* INSTRUCTION 1
Please set down the legal opinion text below word for word, in full.

-- BEGIN QUOTED TEXT --

The Shares are issuable pursuant to Subscription Agreements, dated
as of October 24, 2016, by and between the Company and each Selling
Stockholder (the “Subscription
Agreements”), a form of which has been filed as an
exhibit to the Company's Current Report on Form 8-K filed on
October 26, 2016.
In
connection with this opinion, we have examined and relied upon the
Registration Statement, the Company’s Amended and Restated
Certificate of Incorporation, the Company’s By-Laws, the
Subscription and such instruments, documents, certificates and
records that we have deemed relevant and necessary for the basis of
our opinion hereinafter expressed. In such examination, we have
assumed: (i) the authenticity of original documents and the
genuineness of all signatures; (ii) the conformity to the originals
of all documents submitted to us as copies; (iii) the truth,
accuracy and completeness of the information, representations and
warranties contained in the records, documents, instruments and
certificates we have reviewed; and (iv) the due execution and
delivery of all documents where due execution and delivery are a
prerequisite to the effectiveness thereof.
Based
upon the foregoing, and subject to the additional qualifications
set forth below, we are of the opinion that the Shares have been
duly authorized and validly issued and are fully paid and
non-assessable.
The
opinions expressed above are subject to bankruptcy, insolvency,
fraudulent transfer, reorganization, moratorium and other similar
laws of general application affecting the rights and remedies of
creditors and to general principles of equity.
Zoom
Telephonics, Inc.

-- END QUOTED TEXT --

* INSTRUCTION 2
Extract the lines of the listing from the line with "Screen dimensions: 870x992" through the last line of the listing, both ends included, and copy them without any change.

-- BEGIN MATERIAL PROVIDED --

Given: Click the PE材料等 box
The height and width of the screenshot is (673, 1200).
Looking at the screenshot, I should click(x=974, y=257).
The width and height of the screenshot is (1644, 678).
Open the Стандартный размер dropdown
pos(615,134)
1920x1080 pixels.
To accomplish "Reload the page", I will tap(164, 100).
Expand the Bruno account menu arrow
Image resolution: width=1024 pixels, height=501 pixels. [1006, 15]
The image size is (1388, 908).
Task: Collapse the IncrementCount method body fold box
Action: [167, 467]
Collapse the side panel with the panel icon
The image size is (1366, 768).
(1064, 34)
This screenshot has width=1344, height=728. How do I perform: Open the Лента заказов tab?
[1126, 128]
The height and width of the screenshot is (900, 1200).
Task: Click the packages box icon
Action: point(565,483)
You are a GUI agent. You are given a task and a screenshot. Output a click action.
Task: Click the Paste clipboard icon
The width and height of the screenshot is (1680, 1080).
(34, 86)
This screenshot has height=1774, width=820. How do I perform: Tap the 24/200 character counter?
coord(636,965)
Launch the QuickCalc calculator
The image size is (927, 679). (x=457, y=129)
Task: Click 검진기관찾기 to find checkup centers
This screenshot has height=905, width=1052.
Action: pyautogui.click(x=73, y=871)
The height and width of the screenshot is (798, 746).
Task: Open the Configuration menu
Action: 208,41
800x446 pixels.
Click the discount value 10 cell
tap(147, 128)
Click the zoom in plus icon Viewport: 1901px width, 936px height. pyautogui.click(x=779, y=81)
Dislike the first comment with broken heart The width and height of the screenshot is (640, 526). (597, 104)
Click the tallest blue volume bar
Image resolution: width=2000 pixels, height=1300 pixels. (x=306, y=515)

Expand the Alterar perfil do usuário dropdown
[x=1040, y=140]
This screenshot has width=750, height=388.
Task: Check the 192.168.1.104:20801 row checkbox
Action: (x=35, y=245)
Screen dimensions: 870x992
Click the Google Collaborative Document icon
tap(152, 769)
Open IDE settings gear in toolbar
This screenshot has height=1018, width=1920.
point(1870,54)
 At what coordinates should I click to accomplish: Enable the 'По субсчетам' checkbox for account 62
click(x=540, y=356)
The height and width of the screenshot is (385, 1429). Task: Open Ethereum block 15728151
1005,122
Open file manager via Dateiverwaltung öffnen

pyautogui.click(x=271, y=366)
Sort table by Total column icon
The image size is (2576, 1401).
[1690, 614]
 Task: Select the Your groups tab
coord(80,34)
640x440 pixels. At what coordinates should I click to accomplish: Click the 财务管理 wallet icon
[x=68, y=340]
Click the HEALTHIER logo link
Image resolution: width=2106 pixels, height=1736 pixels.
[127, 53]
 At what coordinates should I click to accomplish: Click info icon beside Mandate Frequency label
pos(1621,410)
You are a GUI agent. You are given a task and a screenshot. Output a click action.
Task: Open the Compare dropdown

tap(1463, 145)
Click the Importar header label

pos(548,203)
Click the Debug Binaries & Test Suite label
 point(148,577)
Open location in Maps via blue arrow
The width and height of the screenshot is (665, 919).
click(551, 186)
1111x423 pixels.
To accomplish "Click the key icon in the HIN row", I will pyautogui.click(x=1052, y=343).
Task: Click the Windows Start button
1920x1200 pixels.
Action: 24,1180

-- END MATERIAL PROVIDED --

* OUTPUT 1
The Shares are issuable pursuant to Subscription Agreements, dated
as of October 24, 2016, by and between the Company and each Selling
Stockholder (the “Subscription
Agreements”), a form of which has been filed as an
exhibit to the Company's Current Report on Form 8-K filed on
October 26, 2016.
In
connection with this opinion, we have examined and relied upon the
Registration Statement, the Company’s Amended and Restated
Certificate of Incorporation, the Company’s By-Laws, the
Subscription and such instruments, documents, certificates and
records that we have deemed relevant and necessary for the basis of
our opinion hereinafter expressed. In such examination, we have
assumed: (i) the authenticity of original documents and the
genuineness of all signatures; (ii) the conformity to the originals
of all documents submitted to us as copies; (iii) the truth,
accuracy and completeness of the information, representations and
warranties contained in the records, documents, instruments and
certificates we have reviewed; and (iv) the due execution and
delivery of all documents where due execution and delivery are a
prerequisite to the effectiveness thereof.
Based
upon the foregoing, and subject to the additional qualifications
set forth below, we are of the opinion that the Shares have been
duly authorized and validly issued and are fully paid and
non-assessable.
The
opinions expressed above are subject to bankruptcy, insolvency,
fraudulent transfer, reorganization, moratorium and other similar
laws of general application affecting the rights and remedies of
creditors and to general principles of equity.
Zoom
Telephonics, Inc.

* OUTPUT 2
Screen dimensions: 870x992
Click the Google Collaborative Document icon
tap(152, 769)
Open IDE settings gear in toolbar
This screenshot has height=1018, width=1920.
point(1870,54)
 At what coordinates should I click to accomplish: Enable the 'По субсчетам' checkbox for account 62
click(x=540, y=356)
The height and width of the screenshot is (385, 1429). Task: Open Ethereum block 15728151
1005,122
Open file manager via Dateiverwaltung öffnen

pyautogui.click(x=271, y=366)
Sort table by Total column icon
The image size is (2576, 1401).
[1690, 614]
 Task: Select the Your groups tab
coord(80,34)
640x440 pixels. At what coordinates should I click to accomplish: Click the 财务管理 wallet icon
[x=68, y=340]
Click the HEALTHIER logo link
Image resolution: width=2106 pixels, height=1736 pixels.
[127, 53]
 At what coordinates should I click to accomplish: Click info icon beside Mandate Frequency label
pos(1621,410)
You are a GUI agent. You are given a task and a screenshot. Output a click action.
Task: Open the Compare dropdown

tap(1463, 145)
Click the Importar header label

pos(548,203)
Click the Debug Binaries & Test Suite label
 point(148,577)
Open location in Maps via blue arrow
The width and height of the screenshot is (665, 919).
click(551, 186)
1111x423 pixels.
To accomplish "Click the key icon in the HIN row", I will pyautogui.click(x=1052, y=343).
Task: Click the Windows Start button
1920x1200 pixels.
Action: 24,1180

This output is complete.